When the leaders say slow down
Suman Regmi ·Co-founder · 3-min read ·
Two pieces landed this month that are worth reading against each other.
Anthropic published When AI builds itself: AI is starting to write the next AI, the curve is steepening, and the world should have the option to slow or pause frontier development before recursive self-improvement gets away from us. Careful, transparent, genuinely uneasy. More than 80% of their own code is now written by Claude.
Around the same time, Satya Nadella argued something that sounds unrelated: every firm will need human capital (its people’s judgment, relationships, pattern recognition) and token capital (the AI capability it builds and owns). The win isn’t picking the best model; it’s building a learning loop on top of models — your workflows and judgment turned into a system that compounds, where you can swap out a “generalist” model without losing the “company veteran” you’ve encoded. His line: you can offload a task, even a job, but you can never offload your learning. And his warning: don’t let a few models eat everything they see and commoditize every industry from underneath it.

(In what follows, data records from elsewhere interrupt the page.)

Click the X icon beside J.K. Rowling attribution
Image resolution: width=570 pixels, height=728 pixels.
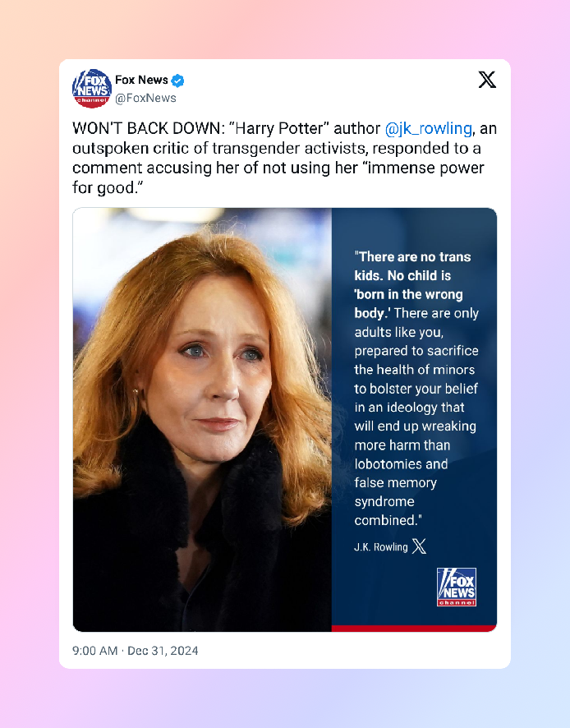click(x=419, y=546)
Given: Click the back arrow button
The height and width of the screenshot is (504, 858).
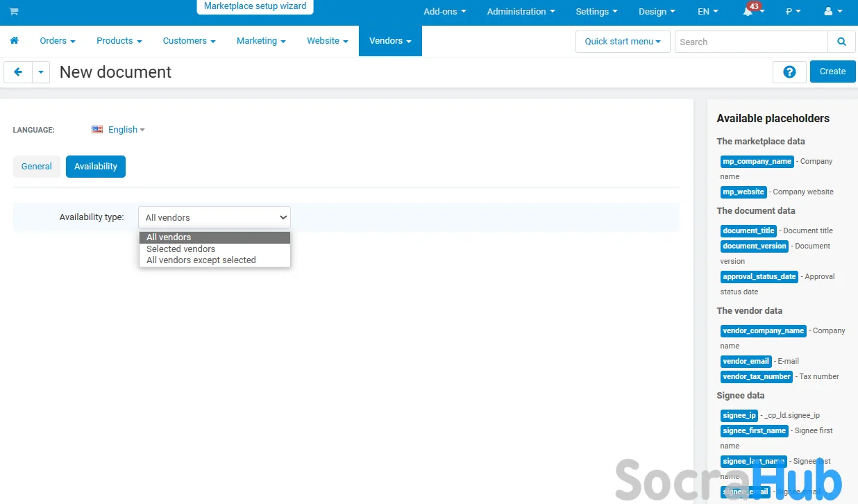Looking at the screenshot, I should point(18,72).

They’re not two arguments — they’re two sides of one
On the surface, one is about safety and one is about economics. Underneath, both are about the same thing: who ends up holding the reins.

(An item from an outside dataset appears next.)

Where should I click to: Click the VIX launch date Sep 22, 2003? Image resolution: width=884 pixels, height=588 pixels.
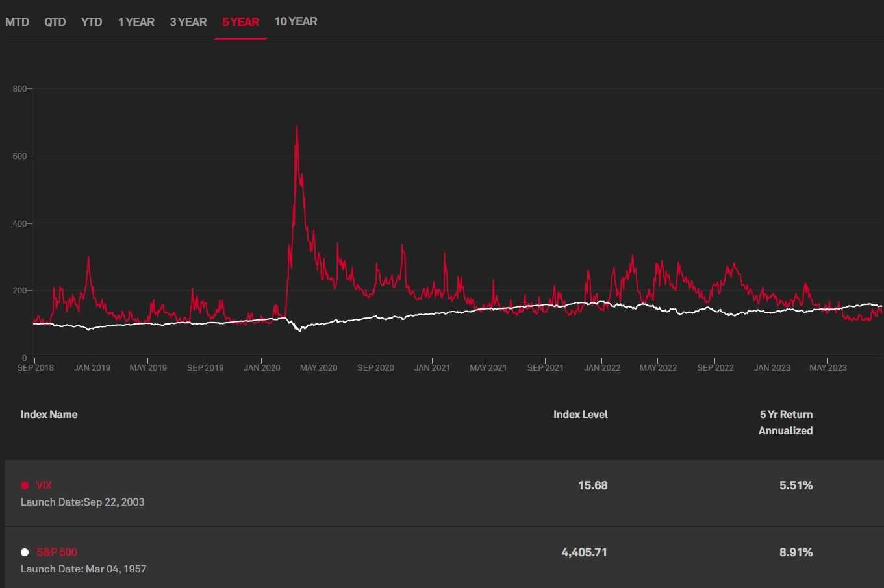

And there they pull in opposite directions. Anthropic’s fix — a few frontier labs coordinating, with verification, to govern the pace — centralizes. Whatever the sincerity, it seats a handful of approved actors as gatekeepers of the frontier. Nadella’s whole thesis decentralizes — push capability and value out to every company so no one is commoditized. Read that way, Nadella is the quiet rebuttal to Anthropic: a coordinated pause among the few is one of the ways the few come to eat everything.
Be skeptical of both, not just one
It would be easy to nod along to the danger warning. But the players who ran the fastest — using every advantage to keep smaller players from catching up — are the ones now turning around to say careful, danger ahead. Maybe that’s sincere. Maybe it’s the shrinking instinct wearing a safety jacket. From outside you can’t tell, because protect humanity and protect the lead point the same way.

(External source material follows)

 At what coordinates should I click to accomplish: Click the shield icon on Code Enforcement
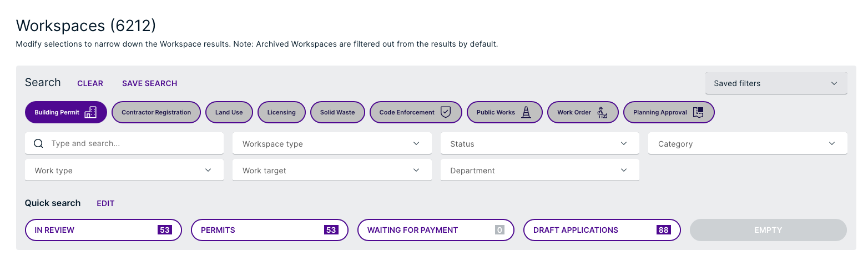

The honest move is to aim that same suspicion at Nadella. “Every company should build its own learning loop” is a lovely thesis for the company that sells the platform the loop runs on. Both men are routing the value toward their own book. Neither is a neutral narrator.
Where that leaves us
So the takeaway isn’t “two views, neither touches us.” There’s a real fight underneath — centralize at the frontier versus distribute across the ecosystem — and where you choose to build is a vote.
We’ve made ours. We don’t try to push the model; we try to use it well, close to real work, in a profession we know from the inside. What we care about building is the distributed answer — a learning loop that lets an industry keep its own judgment instead of handing it to a few models to absorb. The louder this argument gets, the more that feels like the question worth working on. It’s the thesis we started with.
The frontier can sort out its own pace. We’ve got a profession to make better.